The Columbus Dispatch

Senators decry state of air travel after passenger incidents

- By Matthew Daly

WASHINGTON — Air travel in the United States has become a combustibl­e mix in which passengers aren’t the only ones treated unfairly, senators were told Thursday. Travelers all too frequently take out their frustratio­ns on airline employees, including flight attendants and gate agents, speakers said at a Senate hearing.

Senators from both parties said airlines must improve the way they treat their passengers, but they also said airline employees must be treated with respect. Lawmakers also revived talk of a congressio­nally imposed “Passenger Bill of Rights.”

The Senate hearing comes after a passenger was dragged off a United Express flight last month and a separate incident on American Airlines in which a mother with a stroller was bullied by a flight attendant. Videos of both incidents were widely circulated on social media.

Sen. Bill Nelson, D-Fla., said air travelers frequently tell him they “feel like they’re being treated as self-loading cargo rather than as valued consumers.”

Passengers are so fed up that they are becoming amateur detectives, Nelson said, using their cellphones to record incidents such as the removal of United passenger David Dao and the heated confrontat­ion on the American flight.

Widely shared video of a bloodied Dao being dragged from the United flight, which he had refused to leave, sparked worldwide outrage and led to calls for a congressio­nal crackdown on U.S. airlines.

“I take no pleasure in beating up the airlines, but in this case, it’s warranted,” said Nelson, the top Democrat on the Transporta­tion Committee. “The fact is we wouldn’t be sitting here today if the traveling public believed the airlines cared more about them than their own bottom lines.”

Even as lawmakers spoke, another video surfaced showing a California family who say they were forced off a Delta plane and threatened with jail if they didn’t give up one of their children’s seats on an oversold flight.

Brian and Brittany Schear of Huntington Beach, California, told KABC-TV in Los Angeles they were returning from Hawaii with their two toddlers when they were removed from the plane.

The Schears said they wanted to put one of the children in a seat they had bought for their 18-year-old son, who instead flew home on an earlier flight.

Delta says on its website that tickets cannot be transferre­d and name changes are not allowed, but federal regulation­s do not bar changing the name on a ticket as long as the new passenger’s name can be run through a database before the flight.

By late Thursday afternoon, Delta still had not explained why the Schears were removed.
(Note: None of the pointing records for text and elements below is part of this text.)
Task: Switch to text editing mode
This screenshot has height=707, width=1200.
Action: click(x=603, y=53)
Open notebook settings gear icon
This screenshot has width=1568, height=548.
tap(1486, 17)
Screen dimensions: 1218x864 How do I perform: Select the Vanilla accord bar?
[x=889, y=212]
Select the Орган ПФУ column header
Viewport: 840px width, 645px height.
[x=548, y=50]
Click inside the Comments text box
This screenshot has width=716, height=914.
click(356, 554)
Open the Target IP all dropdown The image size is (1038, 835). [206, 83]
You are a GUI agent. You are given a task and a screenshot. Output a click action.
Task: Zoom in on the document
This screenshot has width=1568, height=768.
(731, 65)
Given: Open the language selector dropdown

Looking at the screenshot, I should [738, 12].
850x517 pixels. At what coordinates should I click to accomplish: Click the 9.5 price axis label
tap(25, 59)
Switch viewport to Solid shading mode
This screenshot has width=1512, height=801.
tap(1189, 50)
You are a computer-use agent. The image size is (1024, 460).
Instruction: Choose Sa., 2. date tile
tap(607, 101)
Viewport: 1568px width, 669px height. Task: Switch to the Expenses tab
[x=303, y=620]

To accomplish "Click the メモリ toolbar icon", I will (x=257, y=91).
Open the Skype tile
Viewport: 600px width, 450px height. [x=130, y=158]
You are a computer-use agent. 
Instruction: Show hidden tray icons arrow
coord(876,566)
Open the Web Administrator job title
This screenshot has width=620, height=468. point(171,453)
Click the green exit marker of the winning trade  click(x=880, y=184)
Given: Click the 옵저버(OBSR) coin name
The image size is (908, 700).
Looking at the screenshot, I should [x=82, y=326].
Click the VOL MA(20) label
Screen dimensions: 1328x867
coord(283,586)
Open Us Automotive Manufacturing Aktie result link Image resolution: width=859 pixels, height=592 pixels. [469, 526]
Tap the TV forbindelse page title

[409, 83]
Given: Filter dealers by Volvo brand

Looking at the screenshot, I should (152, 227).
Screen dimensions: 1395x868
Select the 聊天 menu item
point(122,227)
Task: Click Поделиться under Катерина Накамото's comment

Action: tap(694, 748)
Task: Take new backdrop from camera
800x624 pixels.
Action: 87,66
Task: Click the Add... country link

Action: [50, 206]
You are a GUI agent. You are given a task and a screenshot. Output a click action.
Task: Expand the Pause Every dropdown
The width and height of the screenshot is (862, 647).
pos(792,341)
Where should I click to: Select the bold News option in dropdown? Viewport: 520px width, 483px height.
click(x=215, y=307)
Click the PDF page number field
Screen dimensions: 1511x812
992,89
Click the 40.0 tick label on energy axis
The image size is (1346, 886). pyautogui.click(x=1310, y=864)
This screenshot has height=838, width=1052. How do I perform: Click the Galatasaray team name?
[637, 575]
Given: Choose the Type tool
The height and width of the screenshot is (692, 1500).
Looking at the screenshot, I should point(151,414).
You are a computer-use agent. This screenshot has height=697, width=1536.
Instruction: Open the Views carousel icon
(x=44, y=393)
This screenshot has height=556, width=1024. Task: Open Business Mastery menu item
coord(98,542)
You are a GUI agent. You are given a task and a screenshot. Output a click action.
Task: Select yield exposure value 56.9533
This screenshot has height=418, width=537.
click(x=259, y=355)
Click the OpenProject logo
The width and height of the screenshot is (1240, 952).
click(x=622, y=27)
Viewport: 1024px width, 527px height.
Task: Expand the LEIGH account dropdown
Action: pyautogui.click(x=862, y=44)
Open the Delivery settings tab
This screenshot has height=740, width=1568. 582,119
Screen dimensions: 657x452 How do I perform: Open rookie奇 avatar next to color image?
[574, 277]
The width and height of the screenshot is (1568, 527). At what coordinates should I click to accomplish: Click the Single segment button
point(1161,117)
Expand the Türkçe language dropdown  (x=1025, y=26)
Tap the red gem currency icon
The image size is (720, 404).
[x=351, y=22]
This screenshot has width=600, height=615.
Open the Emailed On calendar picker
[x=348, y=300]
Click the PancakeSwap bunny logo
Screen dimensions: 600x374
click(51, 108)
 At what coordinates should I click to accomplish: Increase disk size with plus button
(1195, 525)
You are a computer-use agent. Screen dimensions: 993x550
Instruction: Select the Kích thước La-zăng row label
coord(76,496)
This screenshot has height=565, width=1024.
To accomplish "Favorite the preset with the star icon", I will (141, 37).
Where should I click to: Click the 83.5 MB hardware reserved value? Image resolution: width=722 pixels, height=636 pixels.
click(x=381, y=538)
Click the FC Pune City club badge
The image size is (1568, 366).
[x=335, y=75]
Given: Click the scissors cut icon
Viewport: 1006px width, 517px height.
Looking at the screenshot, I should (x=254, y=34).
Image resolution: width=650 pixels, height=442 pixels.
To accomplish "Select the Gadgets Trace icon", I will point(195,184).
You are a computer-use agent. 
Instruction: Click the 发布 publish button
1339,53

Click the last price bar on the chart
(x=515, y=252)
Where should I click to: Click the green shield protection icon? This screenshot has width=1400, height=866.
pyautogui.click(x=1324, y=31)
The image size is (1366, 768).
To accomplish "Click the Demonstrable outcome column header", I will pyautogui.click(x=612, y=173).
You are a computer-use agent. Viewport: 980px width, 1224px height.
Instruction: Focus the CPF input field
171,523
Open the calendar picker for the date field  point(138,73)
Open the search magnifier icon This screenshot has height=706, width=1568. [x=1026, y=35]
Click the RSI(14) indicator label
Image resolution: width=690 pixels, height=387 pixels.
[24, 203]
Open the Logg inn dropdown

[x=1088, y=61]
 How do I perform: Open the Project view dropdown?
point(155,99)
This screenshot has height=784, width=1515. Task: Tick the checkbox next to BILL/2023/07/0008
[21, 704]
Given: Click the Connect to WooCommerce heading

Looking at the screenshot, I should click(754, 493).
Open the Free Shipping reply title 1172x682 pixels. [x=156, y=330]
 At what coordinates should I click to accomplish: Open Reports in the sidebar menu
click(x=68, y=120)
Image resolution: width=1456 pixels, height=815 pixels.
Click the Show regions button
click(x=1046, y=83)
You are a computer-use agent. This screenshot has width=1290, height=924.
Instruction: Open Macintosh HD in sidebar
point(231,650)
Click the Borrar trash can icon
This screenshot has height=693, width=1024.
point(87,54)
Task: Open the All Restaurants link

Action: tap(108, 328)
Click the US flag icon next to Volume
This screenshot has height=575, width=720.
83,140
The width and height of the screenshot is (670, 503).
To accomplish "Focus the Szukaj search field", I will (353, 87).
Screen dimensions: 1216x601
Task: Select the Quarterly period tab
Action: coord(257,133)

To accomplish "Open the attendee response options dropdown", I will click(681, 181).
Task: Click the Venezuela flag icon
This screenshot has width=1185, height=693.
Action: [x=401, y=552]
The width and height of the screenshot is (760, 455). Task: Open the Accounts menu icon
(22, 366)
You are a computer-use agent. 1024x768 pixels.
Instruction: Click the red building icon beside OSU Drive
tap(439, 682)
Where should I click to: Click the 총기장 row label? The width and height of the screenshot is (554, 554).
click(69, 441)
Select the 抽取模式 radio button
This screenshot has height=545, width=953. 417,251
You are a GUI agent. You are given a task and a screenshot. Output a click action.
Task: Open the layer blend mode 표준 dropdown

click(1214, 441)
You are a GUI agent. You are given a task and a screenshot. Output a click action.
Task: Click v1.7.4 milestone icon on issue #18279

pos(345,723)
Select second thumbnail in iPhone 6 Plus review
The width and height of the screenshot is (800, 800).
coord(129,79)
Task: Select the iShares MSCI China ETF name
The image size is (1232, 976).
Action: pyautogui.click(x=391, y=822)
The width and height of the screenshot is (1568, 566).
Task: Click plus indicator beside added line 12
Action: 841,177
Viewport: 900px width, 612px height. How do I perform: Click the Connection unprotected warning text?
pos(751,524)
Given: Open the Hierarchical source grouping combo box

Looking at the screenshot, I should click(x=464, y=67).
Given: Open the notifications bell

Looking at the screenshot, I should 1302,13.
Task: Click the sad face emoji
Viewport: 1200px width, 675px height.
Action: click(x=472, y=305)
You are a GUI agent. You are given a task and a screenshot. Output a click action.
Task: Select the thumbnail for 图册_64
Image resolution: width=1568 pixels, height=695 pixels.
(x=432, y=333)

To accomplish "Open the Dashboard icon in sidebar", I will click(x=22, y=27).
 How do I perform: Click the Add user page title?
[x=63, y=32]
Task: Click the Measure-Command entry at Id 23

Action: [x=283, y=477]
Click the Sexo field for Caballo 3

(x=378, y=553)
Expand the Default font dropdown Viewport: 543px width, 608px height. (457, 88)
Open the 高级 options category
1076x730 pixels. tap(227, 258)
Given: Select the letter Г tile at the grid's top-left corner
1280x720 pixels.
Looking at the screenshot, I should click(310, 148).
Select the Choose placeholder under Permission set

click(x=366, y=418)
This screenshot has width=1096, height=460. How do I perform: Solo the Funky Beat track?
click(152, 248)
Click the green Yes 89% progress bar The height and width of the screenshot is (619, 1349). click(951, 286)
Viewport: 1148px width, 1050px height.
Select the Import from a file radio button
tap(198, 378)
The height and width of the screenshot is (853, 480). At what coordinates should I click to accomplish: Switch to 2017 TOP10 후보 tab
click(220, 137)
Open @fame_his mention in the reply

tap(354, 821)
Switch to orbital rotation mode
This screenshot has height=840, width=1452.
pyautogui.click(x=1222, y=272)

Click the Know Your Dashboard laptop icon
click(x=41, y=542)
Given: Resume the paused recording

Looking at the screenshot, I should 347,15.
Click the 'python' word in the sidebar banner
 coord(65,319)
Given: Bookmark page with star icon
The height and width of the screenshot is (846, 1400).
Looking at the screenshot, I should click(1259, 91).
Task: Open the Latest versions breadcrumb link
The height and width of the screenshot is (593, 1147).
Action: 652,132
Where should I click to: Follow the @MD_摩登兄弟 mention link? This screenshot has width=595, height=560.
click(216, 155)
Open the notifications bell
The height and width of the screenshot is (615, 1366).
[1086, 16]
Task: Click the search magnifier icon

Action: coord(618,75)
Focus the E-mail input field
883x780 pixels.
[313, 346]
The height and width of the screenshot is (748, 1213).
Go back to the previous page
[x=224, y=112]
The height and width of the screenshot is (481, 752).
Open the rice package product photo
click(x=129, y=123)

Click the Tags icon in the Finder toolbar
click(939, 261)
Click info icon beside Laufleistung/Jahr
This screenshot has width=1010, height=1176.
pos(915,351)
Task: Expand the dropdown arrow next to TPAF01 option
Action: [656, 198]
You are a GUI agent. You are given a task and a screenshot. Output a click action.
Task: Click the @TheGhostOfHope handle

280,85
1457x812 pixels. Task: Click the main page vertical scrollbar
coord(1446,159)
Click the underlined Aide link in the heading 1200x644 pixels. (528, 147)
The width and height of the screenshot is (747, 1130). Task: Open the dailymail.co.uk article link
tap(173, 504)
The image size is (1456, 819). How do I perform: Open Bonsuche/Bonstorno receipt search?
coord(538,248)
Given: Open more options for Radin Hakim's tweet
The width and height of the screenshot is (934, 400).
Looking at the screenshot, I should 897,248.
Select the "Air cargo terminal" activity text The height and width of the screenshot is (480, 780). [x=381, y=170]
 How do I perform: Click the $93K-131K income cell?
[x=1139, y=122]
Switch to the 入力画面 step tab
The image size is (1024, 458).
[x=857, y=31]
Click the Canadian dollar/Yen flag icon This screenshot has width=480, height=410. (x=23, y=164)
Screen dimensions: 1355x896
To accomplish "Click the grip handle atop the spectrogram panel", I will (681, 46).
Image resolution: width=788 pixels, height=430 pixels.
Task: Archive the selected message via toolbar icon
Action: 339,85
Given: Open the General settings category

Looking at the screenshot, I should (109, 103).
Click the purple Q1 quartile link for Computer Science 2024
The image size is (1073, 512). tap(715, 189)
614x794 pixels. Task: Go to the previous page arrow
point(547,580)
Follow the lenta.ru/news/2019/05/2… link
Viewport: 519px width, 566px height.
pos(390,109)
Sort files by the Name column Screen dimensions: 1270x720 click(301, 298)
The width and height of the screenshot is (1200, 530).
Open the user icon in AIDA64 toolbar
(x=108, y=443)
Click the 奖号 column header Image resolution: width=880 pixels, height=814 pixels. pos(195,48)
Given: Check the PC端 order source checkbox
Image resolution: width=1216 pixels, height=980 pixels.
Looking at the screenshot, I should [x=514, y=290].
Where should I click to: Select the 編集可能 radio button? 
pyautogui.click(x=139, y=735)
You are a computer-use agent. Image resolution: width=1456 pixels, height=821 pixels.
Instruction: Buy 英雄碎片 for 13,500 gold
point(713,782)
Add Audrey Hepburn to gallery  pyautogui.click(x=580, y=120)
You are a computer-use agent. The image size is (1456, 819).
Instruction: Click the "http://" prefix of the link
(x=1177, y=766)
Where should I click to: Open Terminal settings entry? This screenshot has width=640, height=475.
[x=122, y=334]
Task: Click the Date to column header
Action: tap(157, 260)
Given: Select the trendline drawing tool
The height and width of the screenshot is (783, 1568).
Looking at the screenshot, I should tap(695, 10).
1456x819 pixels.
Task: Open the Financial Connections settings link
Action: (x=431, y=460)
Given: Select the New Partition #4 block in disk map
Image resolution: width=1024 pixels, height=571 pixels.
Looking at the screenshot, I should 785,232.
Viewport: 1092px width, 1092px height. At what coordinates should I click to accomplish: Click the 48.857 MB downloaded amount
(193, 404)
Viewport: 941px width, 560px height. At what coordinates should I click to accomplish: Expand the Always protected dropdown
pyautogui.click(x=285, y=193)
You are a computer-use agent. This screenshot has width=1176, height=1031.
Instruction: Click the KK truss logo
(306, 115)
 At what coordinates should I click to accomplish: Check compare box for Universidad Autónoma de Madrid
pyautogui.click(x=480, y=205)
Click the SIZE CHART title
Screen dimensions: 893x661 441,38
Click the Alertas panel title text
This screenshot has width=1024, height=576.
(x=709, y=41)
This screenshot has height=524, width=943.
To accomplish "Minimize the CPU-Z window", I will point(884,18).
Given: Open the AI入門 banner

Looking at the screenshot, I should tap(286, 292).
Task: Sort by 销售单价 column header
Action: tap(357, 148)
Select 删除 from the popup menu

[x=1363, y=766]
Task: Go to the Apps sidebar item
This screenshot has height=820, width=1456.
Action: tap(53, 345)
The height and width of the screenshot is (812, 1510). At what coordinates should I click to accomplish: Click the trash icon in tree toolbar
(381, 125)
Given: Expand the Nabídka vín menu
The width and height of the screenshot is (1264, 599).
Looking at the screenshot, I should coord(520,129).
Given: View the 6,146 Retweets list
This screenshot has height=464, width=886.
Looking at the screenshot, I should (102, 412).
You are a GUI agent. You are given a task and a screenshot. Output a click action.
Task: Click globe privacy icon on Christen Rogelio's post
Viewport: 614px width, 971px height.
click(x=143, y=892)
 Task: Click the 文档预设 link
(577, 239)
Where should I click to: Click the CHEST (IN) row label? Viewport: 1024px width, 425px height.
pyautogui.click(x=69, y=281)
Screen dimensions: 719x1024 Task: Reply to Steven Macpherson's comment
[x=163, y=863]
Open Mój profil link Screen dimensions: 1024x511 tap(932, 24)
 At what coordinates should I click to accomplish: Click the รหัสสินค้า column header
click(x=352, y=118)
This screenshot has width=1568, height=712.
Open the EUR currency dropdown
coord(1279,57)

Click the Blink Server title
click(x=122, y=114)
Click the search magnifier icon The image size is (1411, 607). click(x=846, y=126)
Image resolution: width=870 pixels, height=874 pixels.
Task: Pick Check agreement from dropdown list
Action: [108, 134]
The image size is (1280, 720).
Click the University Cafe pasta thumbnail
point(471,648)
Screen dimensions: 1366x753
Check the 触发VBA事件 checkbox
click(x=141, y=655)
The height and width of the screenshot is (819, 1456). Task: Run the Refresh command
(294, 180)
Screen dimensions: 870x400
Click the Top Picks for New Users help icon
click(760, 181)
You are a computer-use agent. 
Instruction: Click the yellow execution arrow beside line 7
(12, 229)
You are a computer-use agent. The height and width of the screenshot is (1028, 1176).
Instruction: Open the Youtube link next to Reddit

A spokesman said the flight was not overbooked. Neverthele­ss, Delta said it was offering refunds and compensati­on to the family.

The Hawaii incident was not discussed at the Senate hearing, but Nelson and other lawmakers complained about an “explosion of fees” for services such as checked baggage, priority boarding and assigned seating, even as flights are frequently delayed and passengers with disabiliti­es or other special needs are not treated with proper care.

“Adding insult to injury,” American Airlines announced this week it is slashing legroom in its new Boeing 737 jets to squeeze 10 more passengers on its planes, Nelson said.